**ACTION ITEM**
Continue the article on lab-grown heart valves from where it stops.

'In 10 years we will be able to grow a heart'*
By Nic Fleming, Medical Correspondent
Last Updated: 2:55am BST 03/04/2007
Thousands of people with heart disease could have new, healthy organs
grown in laboratories within 10 years.
In 2003 almost 10,000 people needed surgery to replace heart valves with
artificial ones
The breakthrough was a significant step on the way to growing whole new
organs, including hearts
A team of British scientists has succeeded in making stem cells develop
into simple tissue structures that work like human heart valves.
Sir Magdi Yacoub, a leading heart surgeon at Imperial College London,
head of a team working on ways to overcome the shortage of donated
hearts for transplant, said the breakthrough was a significant step on
the way to growing whole new organs. Yesterday, scientists welcomed the
development but cautioned that the work was "very preliminary", and that
tests in animals were unlikely before 2010.
Asked to predict how long it would be before researchers could grow a
whole, beating heart, Sir Magdi said: "It is an ambitious project but
not impossible. If you want me to guess I'd say 10 years."
The human heart has four valves designed to ensure blood flows in only
one direction through the heart.
Heart valve disease, which can be either inherited or acquired, occurs
either when the valve leaks, allowing a backwards flow of blood, or when
it will not open fully, impeding the flow of blood.
In 2003 almost 10,000 people needed surgery to replace heart valves with
artificial ones made of plastic or metal.
While artificial valves do save lives, children need to have them
replaced as they grow and patients must take drugs for the rest of their
lives to prevent complications.
A patient who had heart tissue grown from their own stem cells should
not need to take drugs to avoid the body rejecting it. Valves grown from
a patient's own cells should mean that he or she need not take drugs to
stop the body rejecting it.

**EXTRACTED INFORMATION**
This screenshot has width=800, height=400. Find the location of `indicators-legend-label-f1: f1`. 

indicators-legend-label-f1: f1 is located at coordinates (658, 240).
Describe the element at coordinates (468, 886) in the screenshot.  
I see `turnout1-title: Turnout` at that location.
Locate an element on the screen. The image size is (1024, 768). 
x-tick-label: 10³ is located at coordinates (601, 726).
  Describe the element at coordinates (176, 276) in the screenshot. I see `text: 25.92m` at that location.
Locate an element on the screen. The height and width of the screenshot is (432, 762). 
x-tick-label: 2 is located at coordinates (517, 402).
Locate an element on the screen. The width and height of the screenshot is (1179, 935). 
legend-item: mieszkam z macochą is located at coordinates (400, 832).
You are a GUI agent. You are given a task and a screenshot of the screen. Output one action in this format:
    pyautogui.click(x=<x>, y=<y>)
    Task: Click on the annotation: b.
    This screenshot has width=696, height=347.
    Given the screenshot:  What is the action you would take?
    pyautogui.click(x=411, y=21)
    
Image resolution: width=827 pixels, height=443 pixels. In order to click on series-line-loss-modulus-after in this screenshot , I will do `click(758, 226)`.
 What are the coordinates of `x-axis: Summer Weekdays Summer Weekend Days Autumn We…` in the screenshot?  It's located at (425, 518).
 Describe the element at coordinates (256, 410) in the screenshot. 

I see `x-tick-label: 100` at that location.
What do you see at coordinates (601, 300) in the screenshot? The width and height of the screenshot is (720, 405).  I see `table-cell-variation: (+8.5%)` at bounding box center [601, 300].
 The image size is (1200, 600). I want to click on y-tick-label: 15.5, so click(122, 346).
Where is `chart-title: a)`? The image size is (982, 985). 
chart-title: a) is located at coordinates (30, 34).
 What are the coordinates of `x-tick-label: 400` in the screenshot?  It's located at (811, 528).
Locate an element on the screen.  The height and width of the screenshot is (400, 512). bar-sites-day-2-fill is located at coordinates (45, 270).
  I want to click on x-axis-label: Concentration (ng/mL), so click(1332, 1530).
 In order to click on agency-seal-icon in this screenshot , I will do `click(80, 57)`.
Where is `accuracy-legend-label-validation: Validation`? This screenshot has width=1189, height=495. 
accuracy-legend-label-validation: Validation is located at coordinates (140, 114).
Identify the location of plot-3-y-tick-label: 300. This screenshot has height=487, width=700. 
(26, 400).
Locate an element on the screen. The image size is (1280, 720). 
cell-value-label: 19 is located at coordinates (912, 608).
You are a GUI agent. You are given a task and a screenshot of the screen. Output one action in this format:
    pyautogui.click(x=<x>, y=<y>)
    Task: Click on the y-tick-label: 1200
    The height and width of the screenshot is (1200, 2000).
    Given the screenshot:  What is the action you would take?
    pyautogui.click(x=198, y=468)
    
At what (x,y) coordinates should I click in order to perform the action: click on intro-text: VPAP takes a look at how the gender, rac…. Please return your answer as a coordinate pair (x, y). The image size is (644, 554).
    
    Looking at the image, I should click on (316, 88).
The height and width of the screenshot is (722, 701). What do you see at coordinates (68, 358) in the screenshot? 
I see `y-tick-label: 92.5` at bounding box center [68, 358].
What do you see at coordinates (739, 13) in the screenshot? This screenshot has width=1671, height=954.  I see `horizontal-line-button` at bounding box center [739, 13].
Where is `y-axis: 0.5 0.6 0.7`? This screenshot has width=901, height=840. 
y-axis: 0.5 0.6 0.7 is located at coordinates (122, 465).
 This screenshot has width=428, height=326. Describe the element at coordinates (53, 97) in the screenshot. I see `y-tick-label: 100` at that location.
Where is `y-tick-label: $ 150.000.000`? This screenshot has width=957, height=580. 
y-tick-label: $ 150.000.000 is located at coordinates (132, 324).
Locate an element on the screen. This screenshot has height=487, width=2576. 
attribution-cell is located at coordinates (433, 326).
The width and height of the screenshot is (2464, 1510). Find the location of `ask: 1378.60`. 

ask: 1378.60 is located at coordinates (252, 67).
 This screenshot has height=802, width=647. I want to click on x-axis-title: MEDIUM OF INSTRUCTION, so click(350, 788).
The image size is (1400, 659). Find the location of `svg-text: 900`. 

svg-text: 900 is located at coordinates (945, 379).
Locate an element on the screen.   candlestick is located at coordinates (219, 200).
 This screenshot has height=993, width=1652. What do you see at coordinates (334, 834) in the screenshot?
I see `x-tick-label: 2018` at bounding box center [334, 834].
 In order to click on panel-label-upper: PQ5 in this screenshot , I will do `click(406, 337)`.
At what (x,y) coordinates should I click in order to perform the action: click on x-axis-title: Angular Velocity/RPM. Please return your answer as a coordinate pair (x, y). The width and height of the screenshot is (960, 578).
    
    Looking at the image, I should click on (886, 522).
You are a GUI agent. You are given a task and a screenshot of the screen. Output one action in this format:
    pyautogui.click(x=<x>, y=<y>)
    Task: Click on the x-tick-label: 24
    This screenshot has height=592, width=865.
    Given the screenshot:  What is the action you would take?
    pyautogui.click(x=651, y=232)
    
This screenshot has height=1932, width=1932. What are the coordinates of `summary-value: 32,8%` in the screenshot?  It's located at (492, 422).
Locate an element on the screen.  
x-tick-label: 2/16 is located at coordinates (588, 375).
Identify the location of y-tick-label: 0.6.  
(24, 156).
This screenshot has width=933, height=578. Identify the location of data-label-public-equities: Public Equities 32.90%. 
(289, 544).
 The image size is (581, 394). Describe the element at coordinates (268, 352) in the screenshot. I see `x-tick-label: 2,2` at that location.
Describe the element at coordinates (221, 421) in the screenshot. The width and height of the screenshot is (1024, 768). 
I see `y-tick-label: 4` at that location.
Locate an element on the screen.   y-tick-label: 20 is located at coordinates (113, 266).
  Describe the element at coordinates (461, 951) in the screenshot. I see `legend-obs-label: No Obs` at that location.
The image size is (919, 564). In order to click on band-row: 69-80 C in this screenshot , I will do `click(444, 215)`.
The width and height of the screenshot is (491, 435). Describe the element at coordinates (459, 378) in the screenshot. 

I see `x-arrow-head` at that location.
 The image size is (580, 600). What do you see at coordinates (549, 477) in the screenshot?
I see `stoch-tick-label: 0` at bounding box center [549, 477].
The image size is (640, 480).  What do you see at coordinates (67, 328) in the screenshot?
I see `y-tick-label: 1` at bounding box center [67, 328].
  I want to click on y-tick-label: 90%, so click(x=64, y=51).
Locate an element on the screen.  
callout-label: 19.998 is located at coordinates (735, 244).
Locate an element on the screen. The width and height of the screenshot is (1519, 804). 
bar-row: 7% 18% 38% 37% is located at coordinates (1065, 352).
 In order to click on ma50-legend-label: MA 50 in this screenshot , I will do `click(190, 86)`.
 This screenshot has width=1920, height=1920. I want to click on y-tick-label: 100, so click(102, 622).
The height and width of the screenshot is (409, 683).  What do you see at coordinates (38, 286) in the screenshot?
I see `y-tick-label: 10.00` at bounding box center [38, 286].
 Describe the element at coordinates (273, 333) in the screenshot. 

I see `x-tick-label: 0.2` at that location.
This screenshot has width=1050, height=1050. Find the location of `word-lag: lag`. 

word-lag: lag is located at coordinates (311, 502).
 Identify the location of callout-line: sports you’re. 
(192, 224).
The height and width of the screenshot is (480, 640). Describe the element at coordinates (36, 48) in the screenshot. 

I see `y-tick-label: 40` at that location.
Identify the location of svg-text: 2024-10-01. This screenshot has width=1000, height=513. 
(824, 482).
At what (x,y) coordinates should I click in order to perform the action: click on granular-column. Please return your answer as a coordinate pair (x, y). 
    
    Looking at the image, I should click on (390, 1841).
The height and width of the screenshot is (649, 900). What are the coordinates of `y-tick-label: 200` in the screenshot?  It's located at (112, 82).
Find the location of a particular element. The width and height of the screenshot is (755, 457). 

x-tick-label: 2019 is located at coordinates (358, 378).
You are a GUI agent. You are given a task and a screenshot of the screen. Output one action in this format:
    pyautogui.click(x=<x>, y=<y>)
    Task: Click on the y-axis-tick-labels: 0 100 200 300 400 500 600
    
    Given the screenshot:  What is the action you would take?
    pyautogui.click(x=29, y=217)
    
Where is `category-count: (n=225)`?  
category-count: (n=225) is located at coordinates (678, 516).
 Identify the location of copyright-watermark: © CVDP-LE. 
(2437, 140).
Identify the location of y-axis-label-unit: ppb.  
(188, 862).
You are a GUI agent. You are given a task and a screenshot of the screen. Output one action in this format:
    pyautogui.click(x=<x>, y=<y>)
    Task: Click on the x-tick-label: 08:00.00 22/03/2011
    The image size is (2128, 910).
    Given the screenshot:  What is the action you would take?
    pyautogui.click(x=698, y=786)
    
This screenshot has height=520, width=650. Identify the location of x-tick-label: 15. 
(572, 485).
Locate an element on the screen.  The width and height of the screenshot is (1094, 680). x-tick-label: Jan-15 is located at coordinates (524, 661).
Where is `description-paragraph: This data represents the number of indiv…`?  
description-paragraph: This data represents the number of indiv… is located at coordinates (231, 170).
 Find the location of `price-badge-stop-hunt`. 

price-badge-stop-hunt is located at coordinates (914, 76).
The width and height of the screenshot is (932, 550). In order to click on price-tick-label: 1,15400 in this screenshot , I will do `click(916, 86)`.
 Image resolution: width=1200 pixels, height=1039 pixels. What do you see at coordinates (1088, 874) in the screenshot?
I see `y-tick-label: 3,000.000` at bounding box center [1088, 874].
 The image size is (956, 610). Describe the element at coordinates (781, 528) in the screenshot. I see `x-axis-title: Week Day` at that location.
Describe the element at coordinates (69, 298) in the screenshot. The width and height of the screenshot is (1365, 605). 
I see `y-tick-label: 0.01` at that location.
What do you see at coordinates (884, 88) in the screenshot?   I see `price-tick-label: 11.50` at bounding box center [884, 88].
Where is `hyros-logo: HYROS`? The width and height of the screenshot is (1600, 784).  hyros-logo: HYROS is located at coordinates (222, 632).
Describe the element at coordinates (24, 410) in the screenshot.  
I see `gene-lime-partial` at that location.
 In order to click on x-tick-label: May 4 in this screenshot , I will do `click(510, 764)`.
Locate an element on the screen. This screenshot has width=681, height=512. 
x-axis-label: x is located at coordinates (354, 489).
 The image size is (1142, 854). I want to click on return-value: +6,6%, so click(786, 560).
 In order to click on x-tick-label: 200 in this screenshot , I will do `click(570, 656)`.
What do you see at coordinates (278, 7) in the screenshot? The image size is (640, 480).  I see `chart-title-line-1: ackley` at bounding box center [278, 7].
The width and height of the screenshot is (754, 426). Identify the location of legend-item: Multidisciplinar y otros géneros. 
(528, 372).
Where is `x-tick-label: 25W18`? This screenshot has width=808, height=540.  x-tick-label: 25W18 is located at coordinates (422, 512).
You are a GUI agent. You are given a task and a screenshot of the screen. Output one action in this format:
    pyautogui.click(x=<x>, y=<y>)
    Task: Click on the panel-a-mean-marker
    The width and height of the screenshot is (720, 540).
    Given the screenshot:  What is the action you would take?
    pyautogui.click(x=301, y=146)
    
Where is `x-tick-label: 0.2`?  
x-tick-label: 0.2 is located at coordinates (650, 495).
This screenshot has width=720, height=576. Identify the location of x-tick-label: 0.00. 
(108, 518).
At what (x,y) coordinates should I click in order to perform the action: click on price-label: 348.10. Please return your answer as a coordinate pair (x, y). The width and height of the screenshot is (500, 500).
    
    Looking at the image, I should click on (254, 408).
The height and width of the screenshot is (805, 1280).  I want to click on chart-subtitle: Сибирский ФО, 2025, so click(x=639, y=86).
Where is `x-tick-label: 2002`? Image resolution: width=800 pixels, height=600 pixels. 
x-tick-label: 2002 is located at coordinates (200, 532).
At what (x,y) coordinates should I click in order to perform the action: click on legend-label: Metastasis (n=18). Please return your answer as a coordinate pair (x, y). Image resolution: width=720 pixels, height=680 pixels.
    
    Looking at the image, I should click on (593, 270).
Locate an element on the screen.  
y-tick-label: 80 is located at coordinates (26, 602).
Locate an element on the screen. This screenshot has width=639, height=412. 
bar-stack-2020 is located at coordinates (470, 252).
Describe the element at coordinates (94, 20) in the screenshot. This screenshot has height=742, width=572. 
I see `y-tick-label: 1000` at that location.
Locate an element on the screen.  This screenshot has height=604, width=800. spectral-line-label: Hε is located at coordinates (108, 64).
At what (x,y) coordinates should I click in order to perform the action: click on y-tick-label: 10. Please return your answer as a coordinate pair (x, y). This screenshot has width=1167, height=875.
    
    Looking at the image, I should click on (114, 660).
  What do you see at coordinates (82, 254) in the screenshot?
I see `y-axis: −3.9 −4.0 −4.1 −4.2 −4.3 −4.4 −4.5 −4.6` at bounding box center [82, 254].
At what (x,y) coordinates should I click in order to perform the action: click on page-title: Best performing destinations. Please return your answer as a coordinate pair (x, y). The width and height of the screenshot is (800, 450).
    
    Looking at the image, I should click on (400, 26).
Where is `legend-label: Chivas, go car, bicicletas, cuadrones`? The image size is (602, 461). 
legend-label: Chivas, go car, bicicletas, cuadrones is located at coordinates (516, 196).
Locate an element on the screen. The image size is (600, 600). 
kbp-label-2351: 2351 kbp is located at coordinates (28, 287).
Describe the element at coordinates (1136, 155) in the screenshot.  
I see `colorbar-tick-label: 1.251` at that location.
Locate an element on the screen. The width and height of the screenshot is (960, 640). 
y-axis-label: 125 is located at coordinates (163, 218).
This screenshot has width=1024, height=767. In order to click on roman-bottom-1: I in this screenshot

**TASK OUTPUT**
Sir Magdi's team, based at Harefield Hospital in west London, extracted
adult stem cells from bone marrow, cultivated them into heart value
cells and put them on collagen scaffolds where they grew into discs of
heart valve tissue an inch wide.
At present the engineered tissue is not strong enough to withstand the
strains of circulation and do not contain vital nerves.
Dr Adrian Chester, one of the leading researchers in the team, predicted
that it would be three years before they produced valve tissue strong
enough to test in animals.
Dr Chester said: "We are attempting to grow a valve that will be
functional in adults and children and will be made entirely of living
-tissue.
"We are trying to make sure we have as many characteristics in the
tissue as accurate as we can before we do animal tests. Realistically
that will take us maybe three years."
Dr Stephen Minger, a leading stem cell expert at London's King's
College, said: "If the valves they've engineered prove successful in
experimental animals, this could open the door to generating complex
tissues from stem cells for a wide variety of clinical application.
"But, as they stress, this is very preliminary work and the direct
translation to human is still some way off in the future."
Heart disease is the UK's biggest killer. More than 200,000 people died
from heart disease and strokes in 2004.
Dr Chester said that ultimately the work could mean that some patients
might be able to avoid a heart transplant.